Jerome Armstrong was an environmentalist activist in the late 1980's, working with Greenpeace and Earth First! in Portland Oregon, and Phoenix, Arizona; during that time, according to Salon.com, he "was arrested repeatedly at protests". He later served with the Peace Corps in Costa Rica and Sierra Leone. He also spent a year and a half at a Buddhist monastery, and served in Americorps, with the I Have A Dream program. Armstrong attended graduate school at Portland State University, and graduated in 2004 with degrees in Conflict Resolution and Applied Linguistics.
Armstrong has said his interest in working through politics began only after the Florida election controversy following the 2000 U.S. Presidential Election. He began the site MyDD around April 2001, initially covering politics, financial markets, astrology and philosophy In June 2001, Armstrong relaunched MyDD with a focus purely on American politics.
Through 2002, MyDD served as a nexus for the decentralized netroots efforts of a blog community and, in early 2003, for Howard Dean’s presidential campaign. Armstrong shut down MyDD in 2003 to work on Dean's presidential campaign. After lying dormant for a year, MyDD was was re-launched with the Scoop blogging platform in March of 2004. MyDD was instrumental in online campaigning and organizing of grassroots action to elect Howard Dean as Chairman of the Democratic National Committee in January, 2005.
Several early contributors to MyDD became prominent in politics on the Internet. Markos Moulitsas was an early fan, eventually starting his own blog, Daily Kos. Mat Gross, creator of the blog on Howard Dean’s web-site, was another contributor to MyDD. Joe Trippi, former campaign manager for Howard Dean, met and hired Mat Gross based on Gross' involvement with MyDD.

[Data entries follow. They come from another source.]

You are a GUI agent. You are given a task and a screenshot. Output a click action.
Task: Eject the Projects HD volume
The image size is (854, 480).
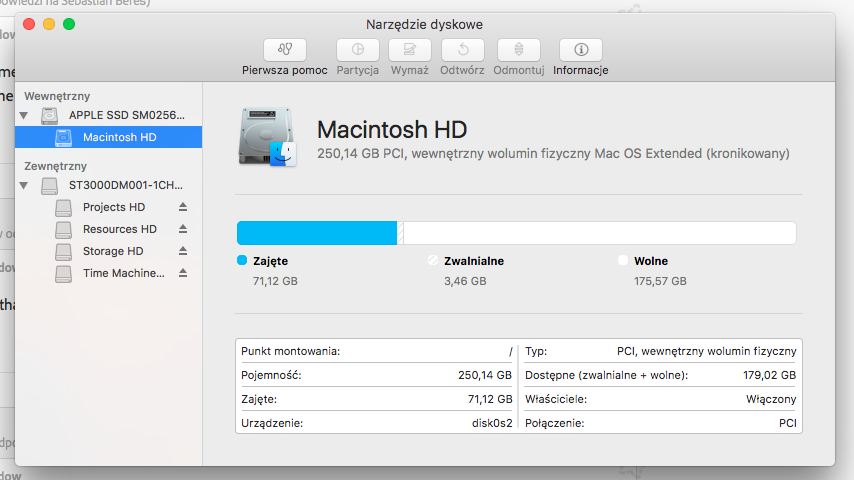(x=183, y=207)
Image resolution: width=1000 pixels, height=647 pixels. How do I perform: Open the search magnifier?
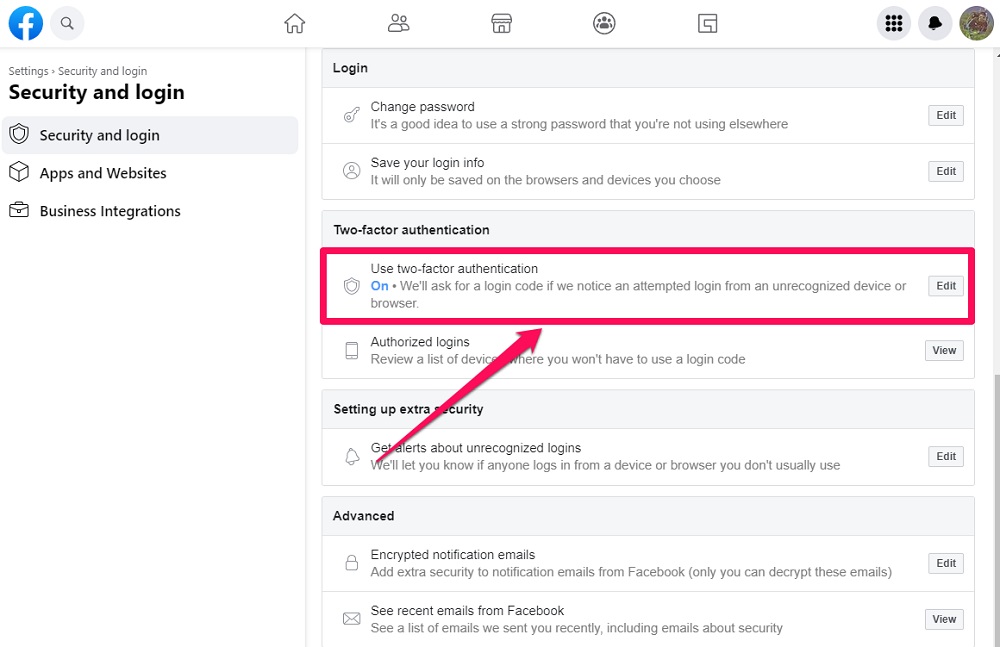66,23
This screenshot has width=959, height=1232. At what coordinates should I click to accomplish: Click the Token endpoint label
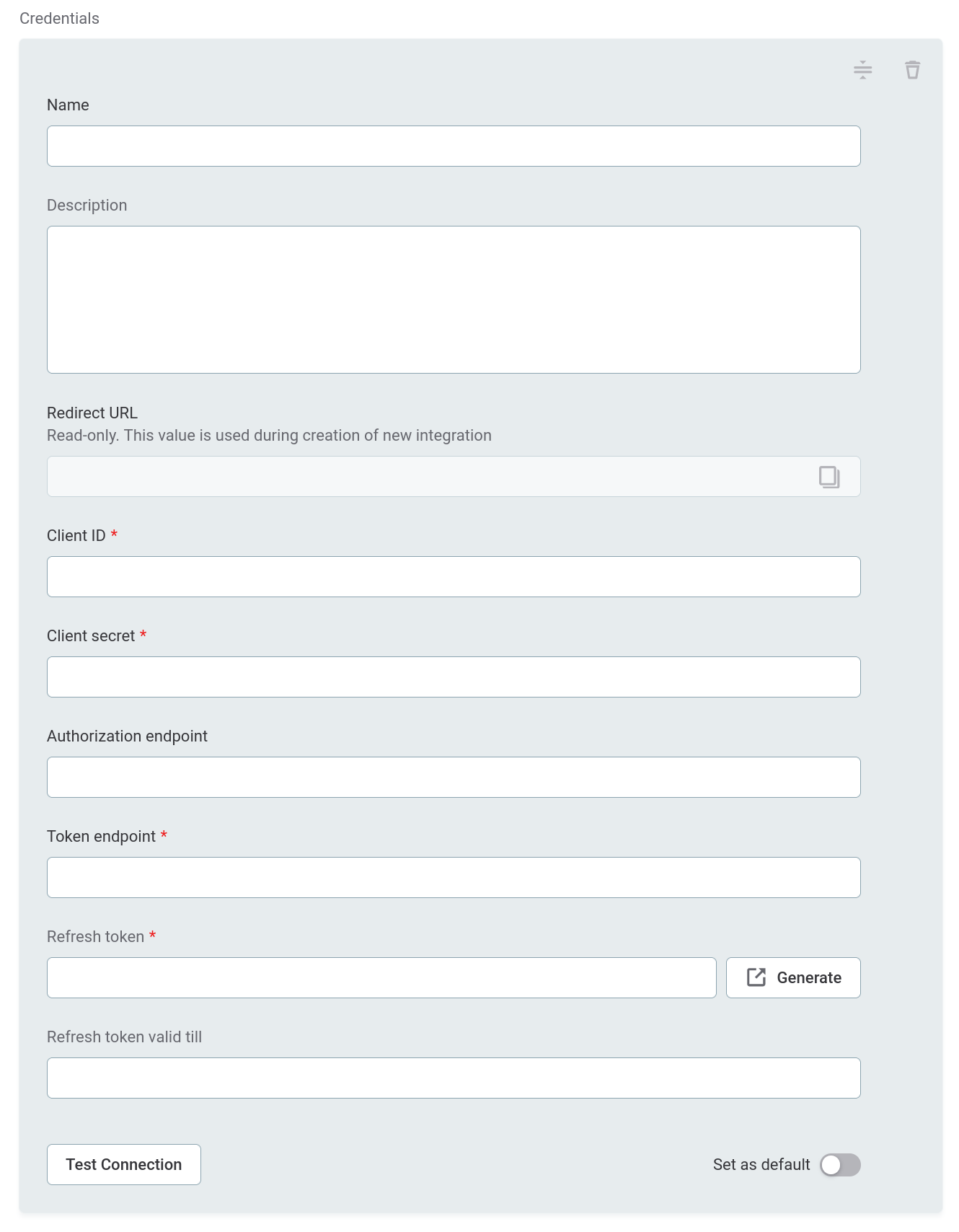(101, 837)
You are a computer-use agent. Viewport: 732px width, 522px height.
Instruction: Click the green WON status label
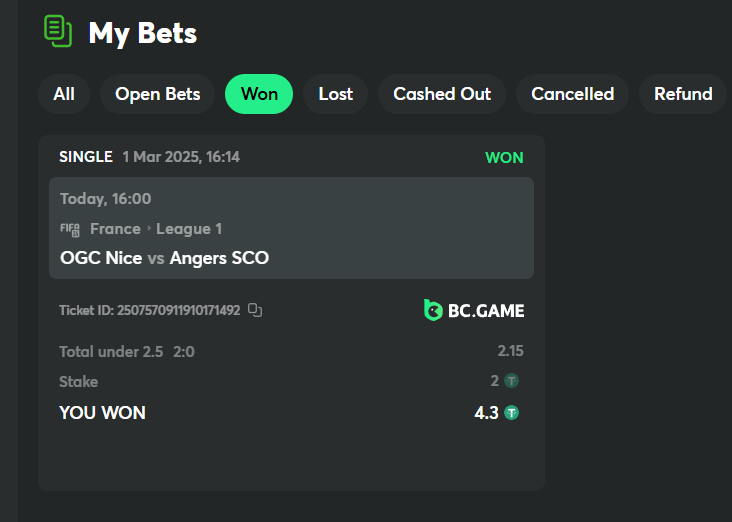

In January of 2003, Markos Moulitsas joined Jerome Armstrong in a political consulting partnership called Armstrong Zuniga, before being formally dissolved in December 2004. Howard Dean hired them for a time as technical consultants in 2003.
In 2005, Armstrong worked for Ohio senate candidate Sherrod Brown, and New Jersey gubernatorial candidate Jon Corzine. He also signed on with Mark Warner's Forward Together PAC to develop their internet strategy.
Jerome Armstrong now does internet strategy consulting for various advocacy organizations through the firm "Political Technologies LLC".
Armstrong was a prolific poster on various stock trading websites in the late 1990's and 2000. Over events taking place in 1999-2000, the United States Securities and Exchange Commission filed a civil action suit against Armstrong in 2003. In September 2003, Armstrong submitted a response to the Court in which he denied the stock touting allegations made against him in the SEC's filing. In December 2003, "without admitting or denying the allegations of the complaint", Armstrong agreed to a settlement with the SEC.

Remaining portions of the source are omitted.